*** Block opens ***

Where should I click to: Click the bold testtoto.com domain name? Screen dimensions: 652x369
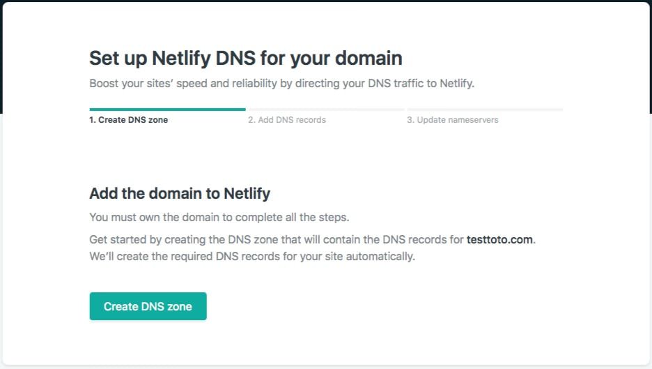pyautogui.click(x=500, y=239)
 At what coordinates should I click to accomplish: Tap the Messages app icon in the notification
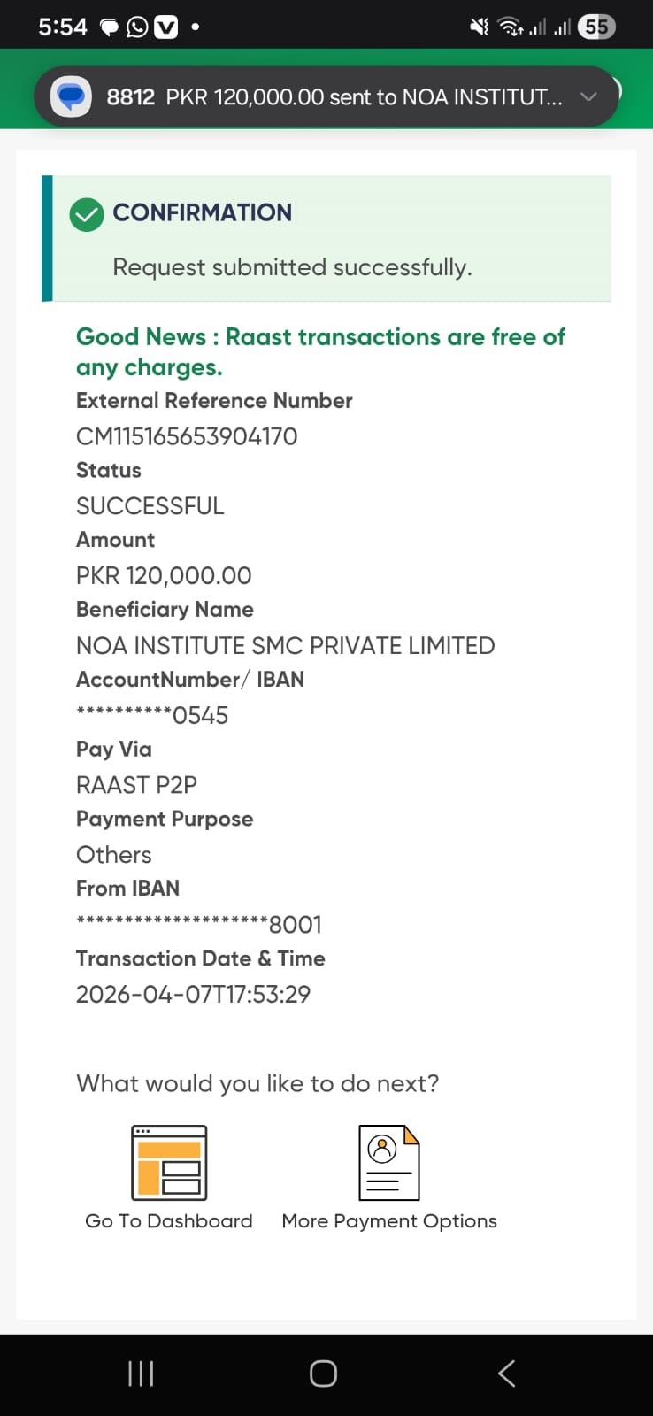click(x=71, y=96)
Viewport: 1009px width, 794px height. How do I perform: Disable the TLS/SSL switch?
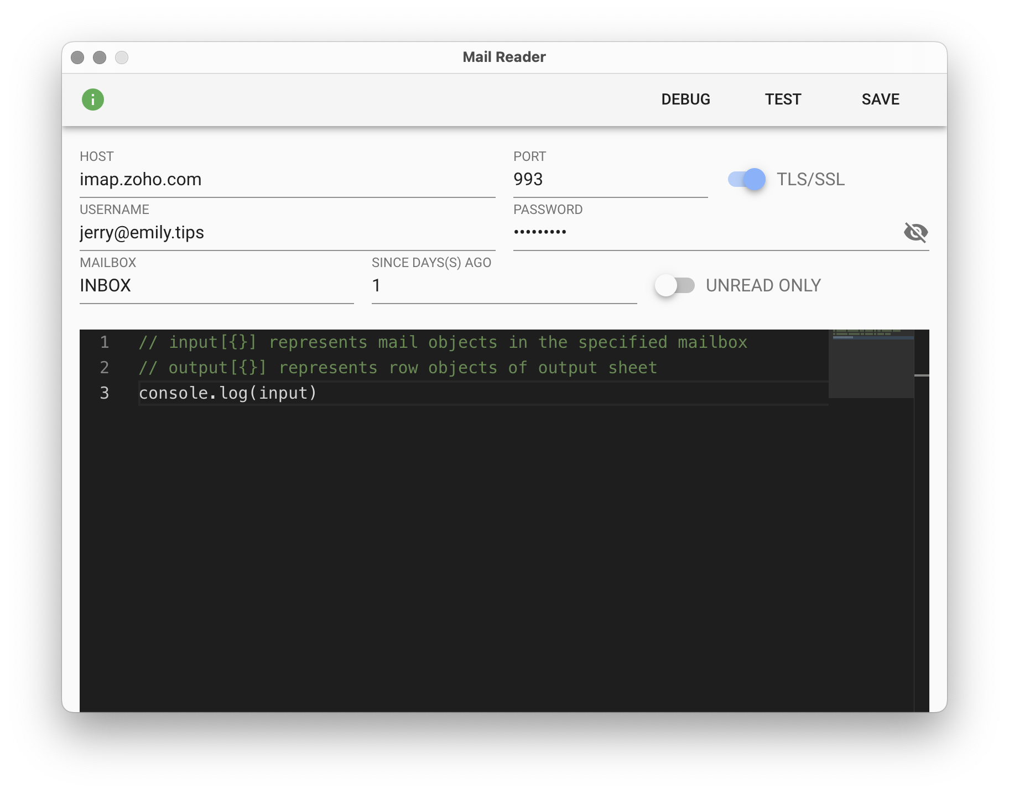click(x=747, y=179)
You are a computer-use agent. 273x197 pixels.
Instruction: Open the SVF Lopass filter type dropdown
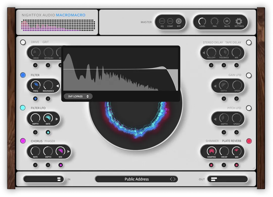[78, 96]
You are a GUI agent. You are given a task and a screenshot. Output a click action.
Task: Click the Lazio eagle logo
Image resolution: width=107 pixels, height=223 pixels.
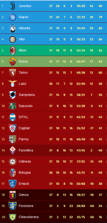(13, 84)
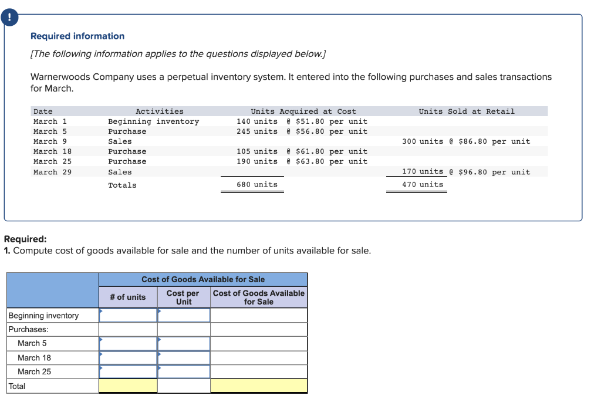Select the March 25 Cost per Unit input box
601x399 pixels.
tap(183, 371)
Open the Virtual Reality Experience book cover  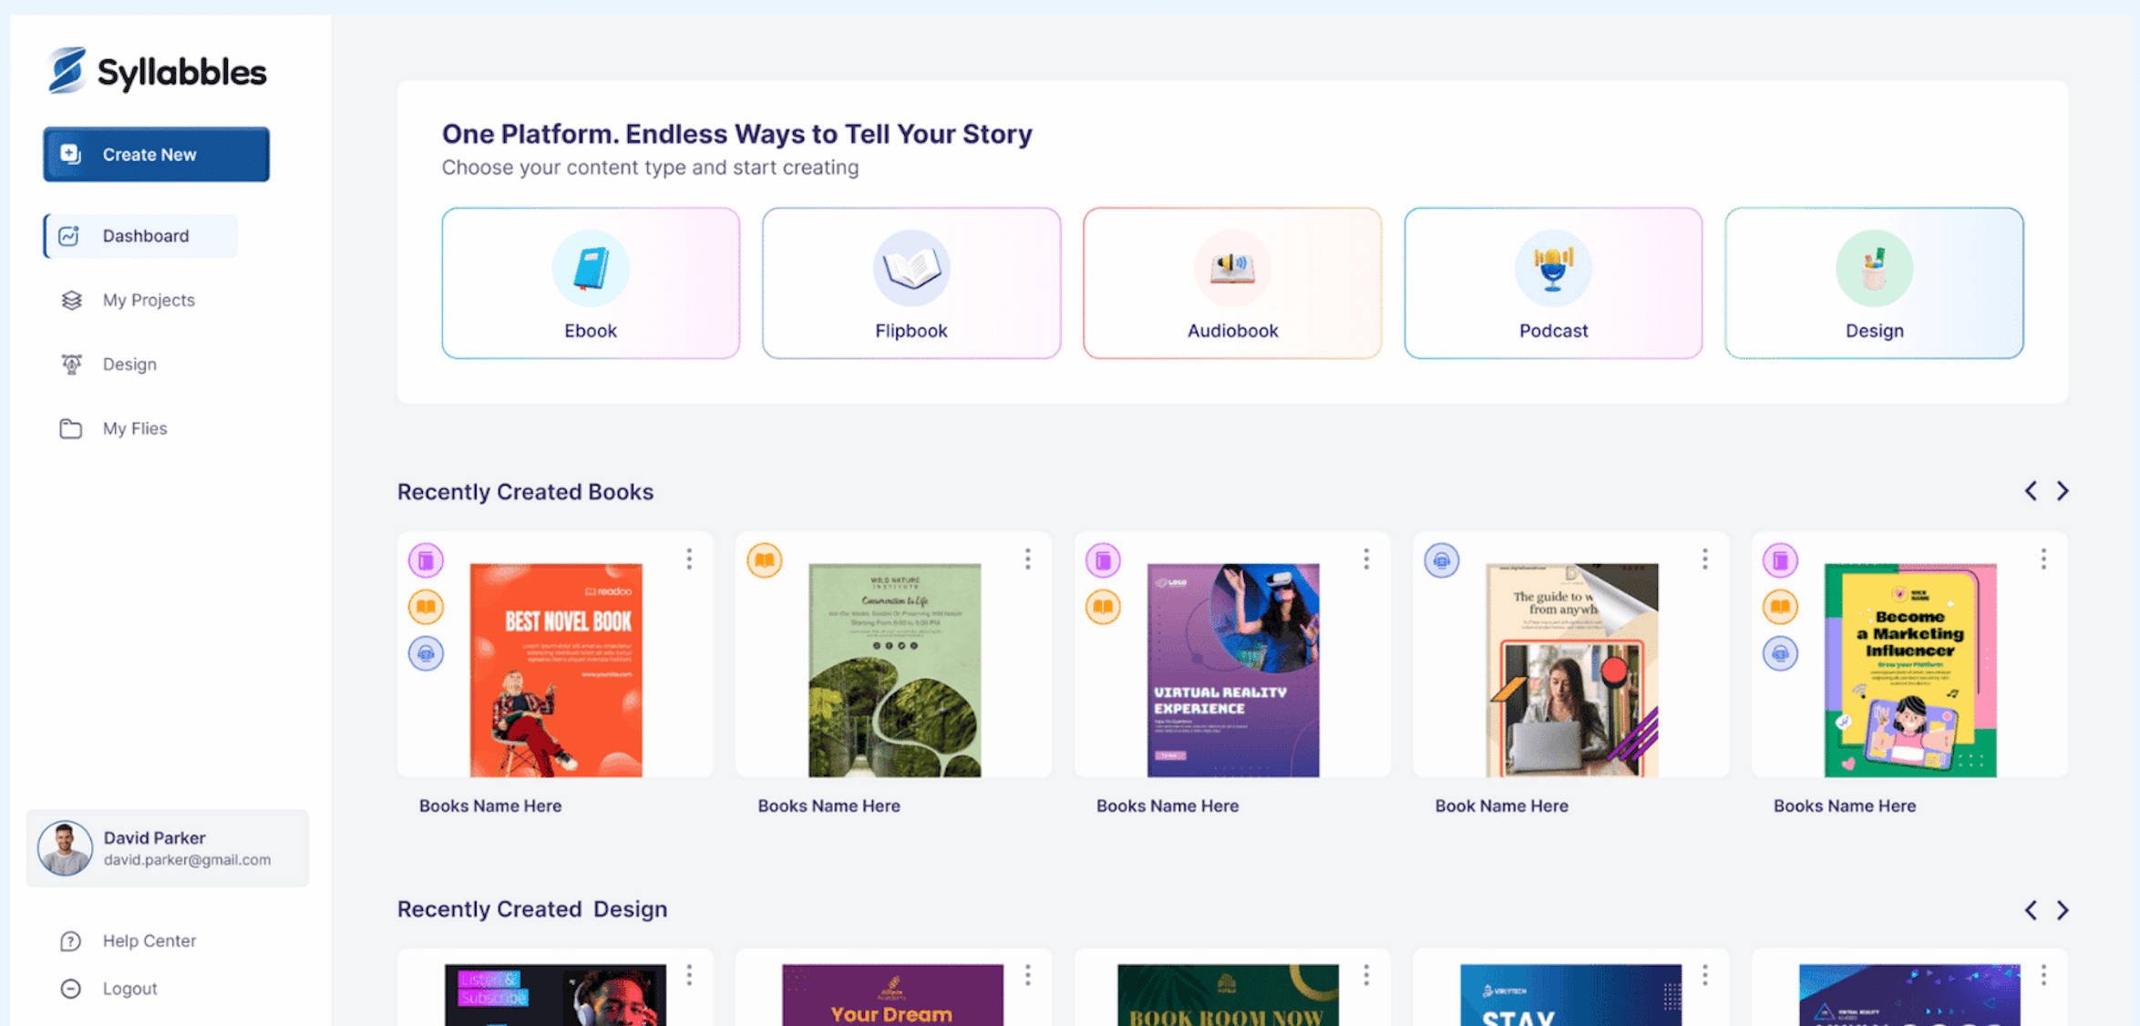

*** Block closes ***

The answer is the lines above, word for word, from the first one through the one containing "You are a computer-use agent. 273x197 pixels."; it includes no pictures.

→ **Exercise solution**:
Where should I click to: Click the bold testtoto.com domain name? Screen dimensions: 652x369
pyautogui.click(x=500, y=239)
 At what coordinates should I click to accomplish: Tap the Messages app icon in the notification
click(x=71, y=96)
Viewport: 1009px width, 794px height. How do I perform: Disable the TLS/SSL switch?
click(x=747, y=179)
You are a computer-use agent. 273x197 pixels.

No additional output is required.